Deputy Prime Minister Barnaby Joyce. Credit:Alex Ellinghausen
Mr Xiao said he wanted to eliminate misunderstanding and suspicion within the relationship and push the China-Australia relations back on the right track.
Speaking on Sky News Australia on Sunday, Mr Joyce said he welcomed any approach by China that wanted to “tone things down a bit”.
But he said that would always be balanced with Beijing’s actions such as economic coercion, assertiveness in the South China Sea, freedom of media in Hong Kong and human rights issues such as the treatment of tennis star Peng Shuai. The wellbeing of Peng, a Wimbledon doubles champion and former world No.14 singles player, has been a concern for weeks after she alleged a former Chinese vice-premier, Zhang Gaoli, had sexually assaulted her.
“Yes, I want there to be peace, but I will do it with eyes wide open and making sure we have a harmonious relationship,” Mr Joyce said. “But not in a frame of naivety.”
The government has sharpened its attacks on Labor over its past statements on China relations, increasing pressure on Opposition Leader Anthony Albanese to outline how he would manage dealings differently.
Labor has faced internal pressure over how to deal with China, with outspoken party elders Paul Keating and Bob Carr fiercely critical of the federal government’s approach to Beijing.
Mr Joyce said Mr Albanese should be calling on China to remove the more than $20 billion of tariffs imposed in response to various Australian moves including calling for a global inquiry into the origins of COVID-19 and banning Chinese telecom giant Huawei from its 5G rollout.
“If you’re going to remove exemptions, remove the lot.
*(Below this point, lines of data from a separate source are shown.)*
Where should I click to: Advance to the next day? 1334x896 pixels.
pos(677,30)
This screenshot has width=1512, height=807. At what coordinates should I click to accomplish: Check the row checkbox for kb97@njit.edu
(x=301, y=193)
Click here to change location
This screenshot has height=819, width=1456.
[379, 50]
What exemptions, Mr Albanese, do you believe need to stay in place? When you wash the dishes, do you just wash some of them? You know, get half-dressed? It’s not what we do,” Mr Joyce said.
“We want to get back to our normal economic relation, then we can’t have China sort of arbitrarily putting bans on products when we haven’t actually broken any laws.”
Shadow Treasurer Jim Chalmers labelled comments from several Coalition ministers at the weekend as “ridiculous scare campaigns”.
Dr Chalmers said Australians would see it as a “pretty shoddy attempt to distract from the government’s own failures”, including its economic record.
“Anthony Albanese was asked about this during the week, he answered it as a real prime minister should. He said China’s becoming more aggressive and more assertive, we want to see those trade sanctions withdrawn, and we don’t want to play politics with such an important relationship when our national economic interest is at stake here and at risk here. That’s how a real leader deals with this issue,” Dr Chalmers told the Nine Network’s Weekend Today.